La ville a pris la main. En 1998, elle a engagé des travaux puis a rouvert la base sous-marine en 1999 en exposant des collections du Conservatoire de plaisance et en proposant en parallèle une programmation d’art contemporain. L’arrivée en l’an 2000 de Danièle Martinez à la direction de la base sous-marine a été très importante : c’est elle qui a donné cette dimension artistique au lieu et qui a fait le pari de donner accès à tous à l’art contemporain en rendant l’entrée gratuite. Et ça a marché, d’autant plus que le public n’avait pas besoin d’être un expert en art ou de connaître la vie de l’artiste pour apprécier les expositions. Dans la base sous-marine, on peut aussi exposer des œuvres sans distraction : il n’y a pas le bruit de la rue ou de lumière naturelle, c’est juste un mur noir, une œuvre et un spot de lumière qui nous permet de nous confronter à l’œuvre. Si les artistes étaient d’abord régionaux, la base sous-marine a fini par gagner en renommée et a ouvert ses portes aux photos de l’agence CAPA ou de Robert Bresson, à des peintres et photographes plasticiens comme Georges Rousse, à des artistes contemporains comme Yann Arthus-Bertrand et Amos Gitaï…
Et qu’en est-il aujourd’hui, avec l’ouverture le 10 juin dernier des Bassins de Lumières ?

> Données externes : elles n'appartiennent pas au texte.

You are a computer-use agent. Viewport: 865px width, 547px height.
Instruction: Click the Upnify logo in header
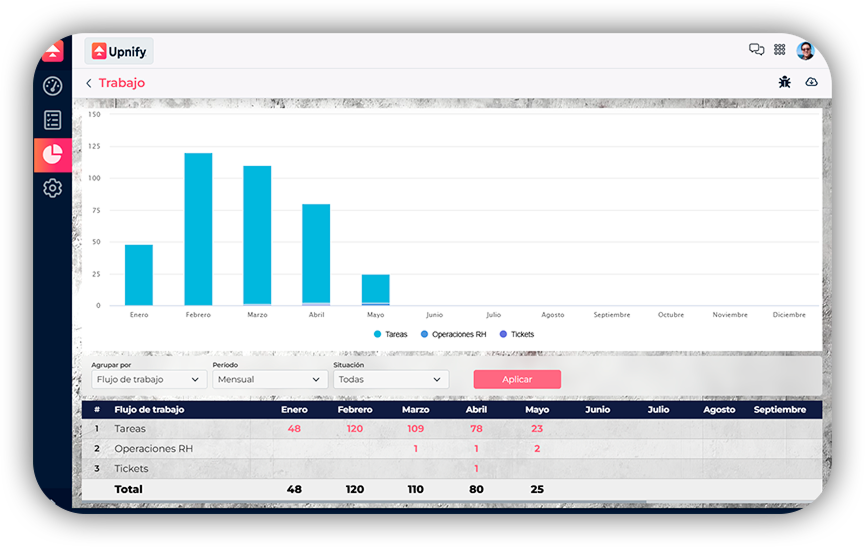(119, 51)
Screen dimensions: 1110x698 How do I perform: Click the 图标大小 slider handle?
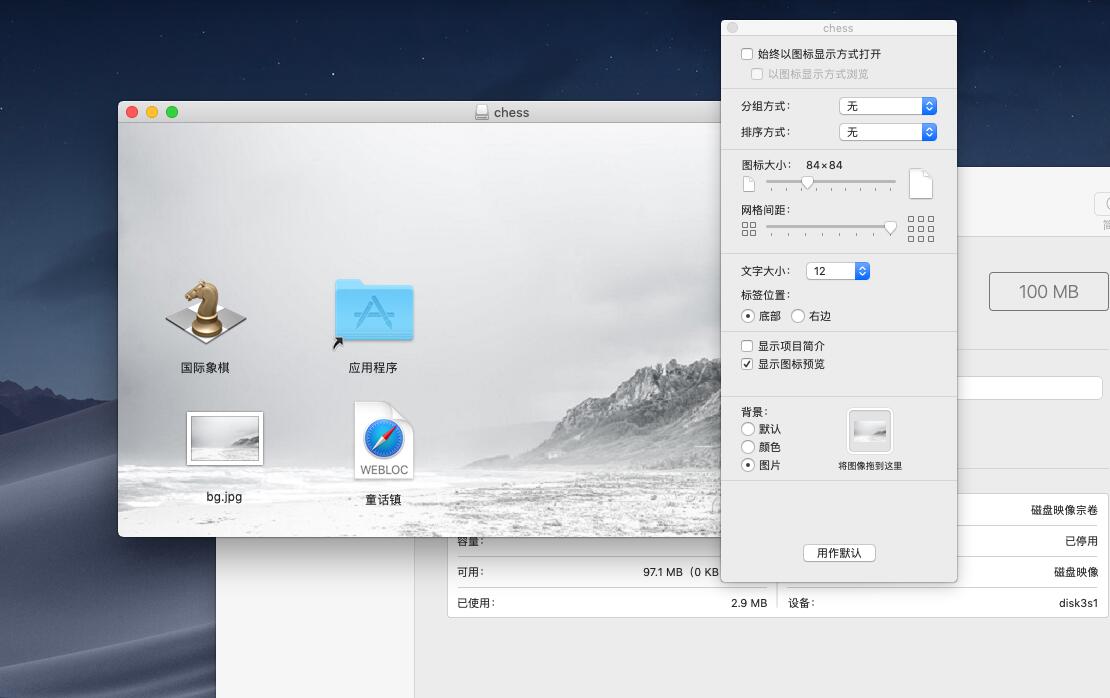coord(809,183)

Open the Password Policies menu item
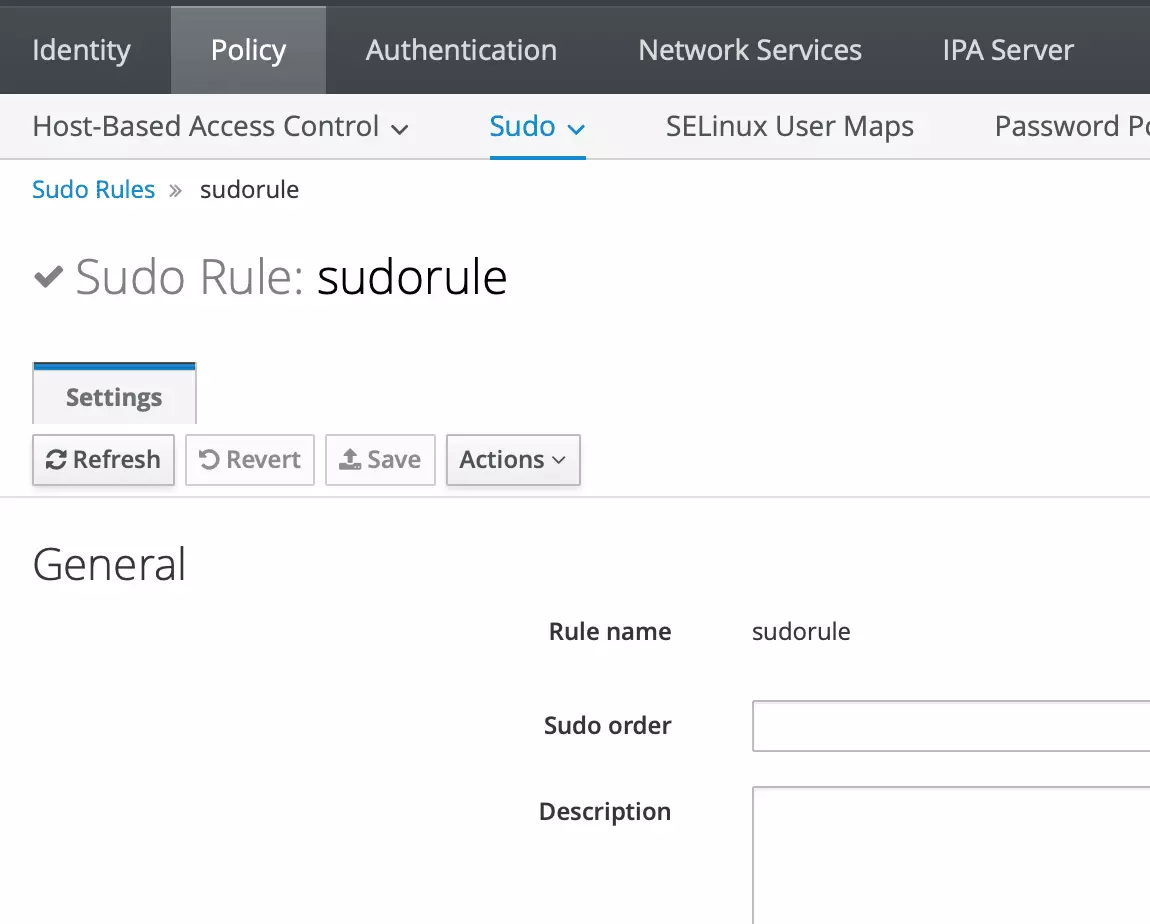point(1070,127)
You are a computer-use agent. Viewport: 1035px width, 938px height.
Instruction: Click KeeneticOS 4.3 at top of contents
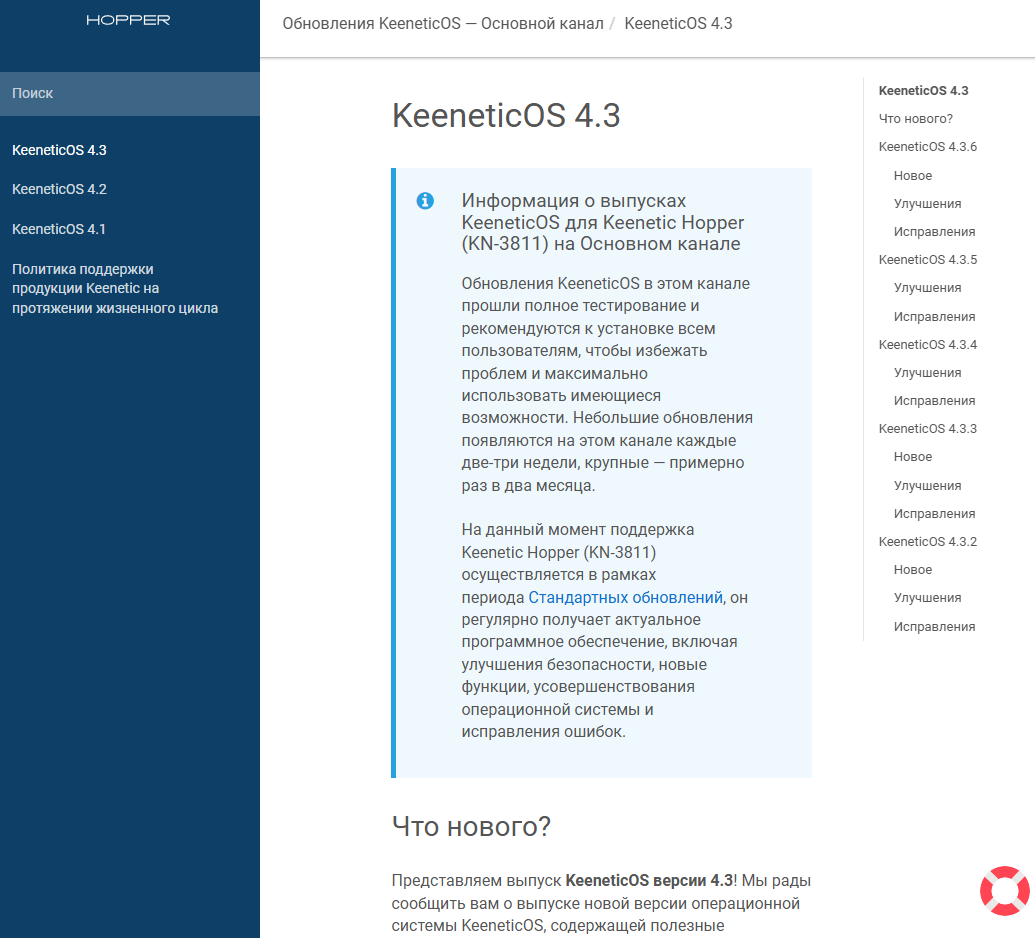[923, 91]
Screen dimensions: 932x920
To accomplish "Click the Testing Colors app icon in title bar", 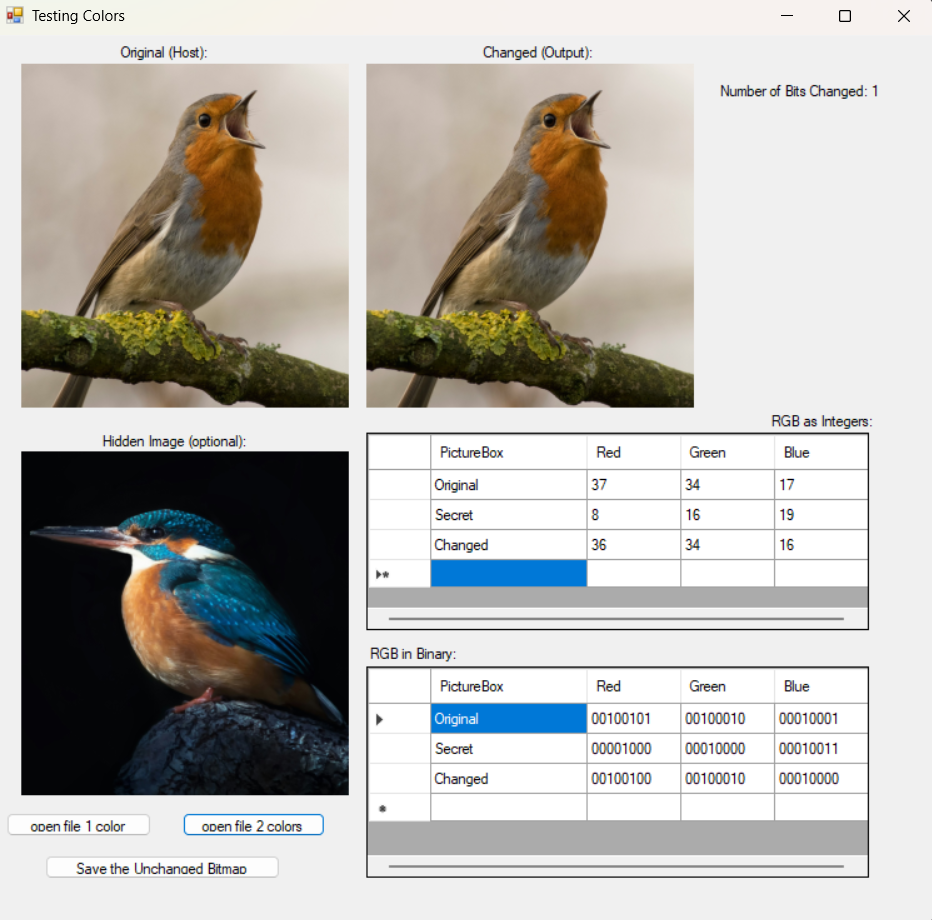I will (15, 16).

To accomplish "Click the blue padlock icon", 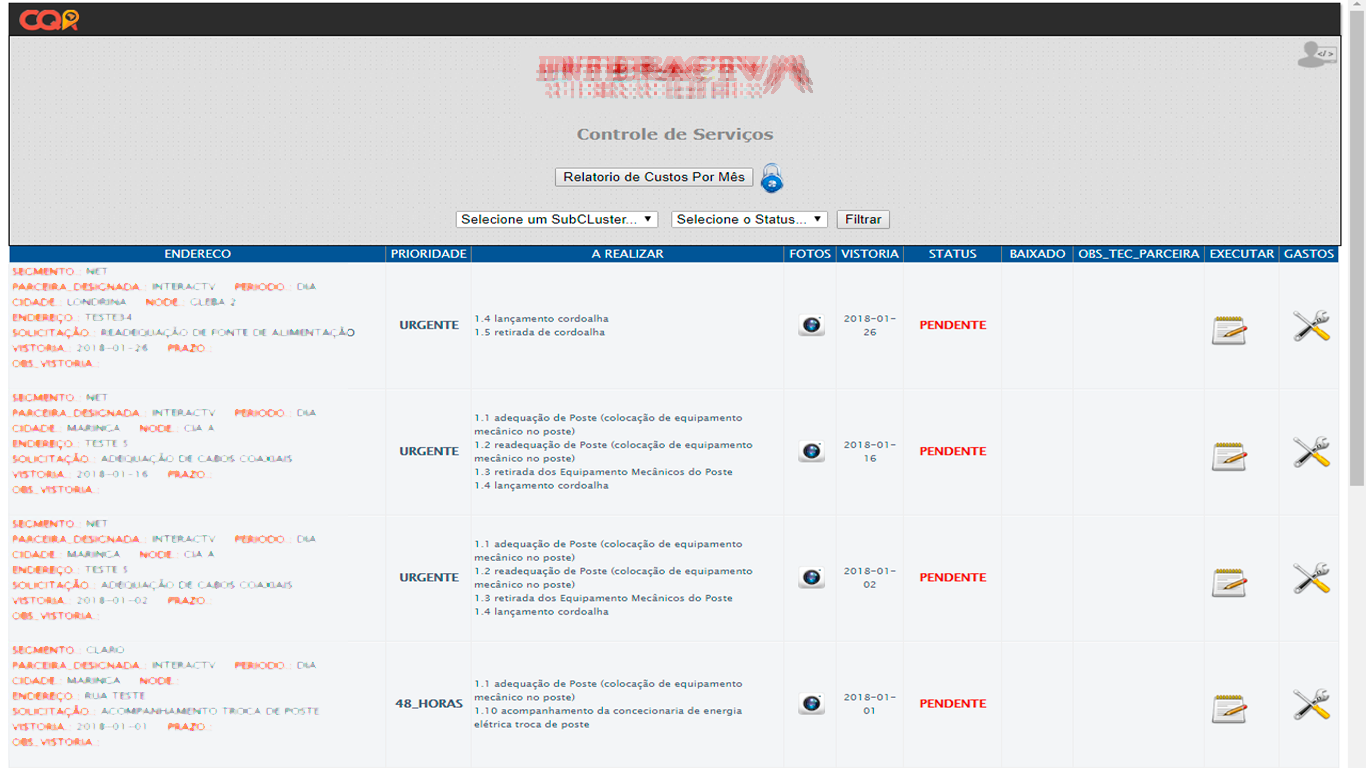I will (x=771, y=179).
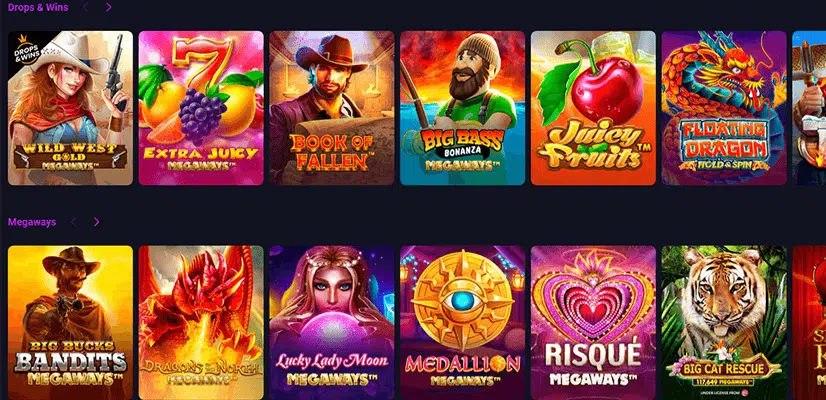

La directrice de la base sous-marine n’est plus la même (Danièle Martinez est décédée en 2017 - ndlr) mais la démarche est la même qu’avant. A l’exception des bassins 1 et 2 et parfois de ceux 3 et 4 (la base sous-marine comporte au total 11 alvéoles, 4 bassins à flot et 7 bassins asséchables - ndlr), le reste était fermé auparavant. Mais depuis deux ans, la mairie a un projet 3 en 1 pour cet espace de 45 000 m². Une taille telle qu’il est impossible pour un seul opérateur de prendre à sa charge la restauration et la mise aux normes du bâtiment. La mairie de Bordeaux, qui occupait jusqu’à présent un des espaces de la base sous-marine - une tour dans laquelle se trouvaient avant les salles de machinerie et de repos pour les techniciens – continue à gérer cet espace et propose une programmation d’art contemporain. Les 4 premiers bassins de la base sont dédiés aux Bassins de Lumières de Culturespaces qui a une délégation de service public de 15 ans. Cet espace a une vocation culturelle très grand public. Enfin, les alvéoles 5 à 11 ne sont pas occupées pour le moment. Mais il était prévu qu’un appel à projets soit lancé à destination des privés et associations pour occuper des espaces (un bout de toit, une cellule, une partie d’un bassin, un bassin entier…) mais toujours avec une vision culturelle. Les Bassins de Lumières sont une étape d’un processus global de reconversion de la base sous-marine et de reconnaissance du patrimoine de la Seconde Guerre mondiale. Il a fallu du temps pour qu’on s’intéresse à ce patrimoine qui ne nous a pas été transmis volontairement mais qui nous a été « imposé ». La base sous-marine est un écrin magnifique pour des expositions. Le public s’y rendait pour l’atmosphère du lieu sans toujours se rendre compte de son histoire. Ce qui est intéressant avec les Bassins de Lumières, c’est qu’un espace est dédié à un petit musée donnant les clés de la compréhension de la base sous-marine. Un tel espace est apparu épisodiquement dans les années 1990 mais il avait été supprimé alors qu’il est important de montrer l’histoire de ce lieu qui incarne aussi les techniques de construction des années 1940.
Mathieu Marsan est l’auteur de l’article La base sous-marine de Bordeaux, sous le béton la culture paru en 2012 dans In-Situ, la revue des patrimoines du ministère de la Culture et de la Communication.